I’m using ULMFit to fine tune a language model and text classifier. I’m noticing that with gradual unfreezing on the text classifier learner, accuracy starts low for the unfrozen layers. It’s almost like it’s starting to fine-tune again.
What is the expected behavior? Is it expected that accuracy dip until the unfrozen layers are fine-tuned? Or should accuracy always be increasing?
My code for training my text classifier (after fine tuning the language model) looks like this.

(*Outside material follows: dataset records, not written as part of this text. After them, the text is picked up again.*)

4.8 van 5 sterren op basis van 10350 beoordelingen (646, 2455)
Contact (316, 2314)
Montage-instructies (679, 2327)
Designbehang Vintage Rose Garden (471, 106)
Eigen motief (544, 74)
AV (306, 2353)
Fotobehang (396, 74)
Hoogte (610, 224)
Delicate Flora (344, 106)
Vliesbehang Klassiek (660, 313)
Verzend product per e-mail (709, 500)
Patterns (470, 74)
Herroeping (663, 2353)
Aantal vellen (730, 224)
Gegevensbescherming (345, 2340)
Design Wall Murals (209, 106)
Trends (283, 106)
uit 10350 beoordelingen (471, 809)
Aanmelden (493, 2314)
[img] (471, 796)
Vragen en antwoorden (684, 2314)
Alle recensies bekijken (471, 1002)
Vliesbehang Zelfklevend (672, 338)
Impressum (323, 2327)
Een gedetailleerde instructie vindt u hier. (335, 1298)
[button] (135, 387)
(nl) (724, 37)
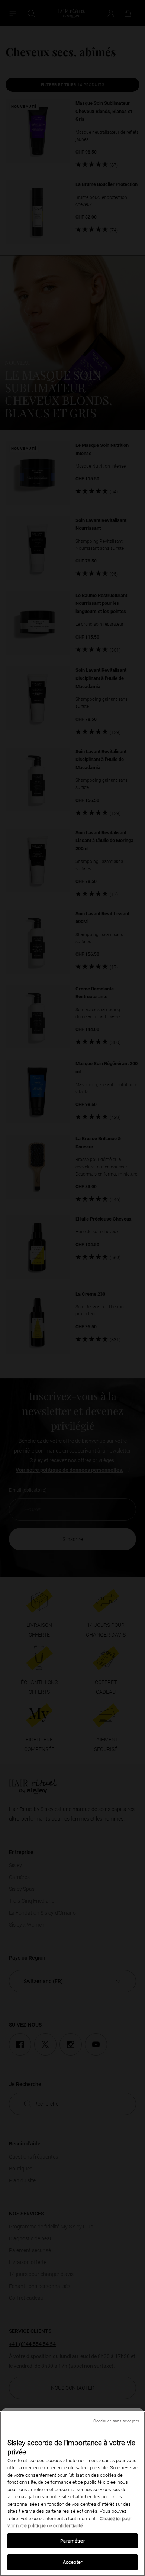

data_clas = TextClasDataBunch.from_df(path = “”, train_df = df_trn, valid_df = df_val, vocab=data_lm.train_ds.vocab, min_freq=1, bs=32)
data_clas.save()
clearn = text_classifier_learner(data_clas, arch=model, drop_mult=0.5) # get the learner
clearn.load_encoder(‘ft_enc’)
clearn.freeze()
clearn.purge()
torch.cuda.empty_cache()
clearn.fit_one_cycle(cyc_len=400, max_lr=1e-2, moms=(0.8, 0.7))
Accuracy starts out very low after the unfreeze below
torch.cuda.empty_cache()
clearn.freeze_to(-2)
clearn.fit_one_cycle(20, slice(1e-4,1e-2), moms=(0.8,0.7))
torch.cuda.empty_cache()
clearn.freeze_to(-3)
clearn.fit_one_cycle(20, slice(1e-5,5e-3), moms=(0.8,0.7))
torch.cuda.empty_cache()
clearn.unfreeze()
clearn.fit_one_cycle(500, slice(1e-5,1e-3), moms=(0.8,0.7))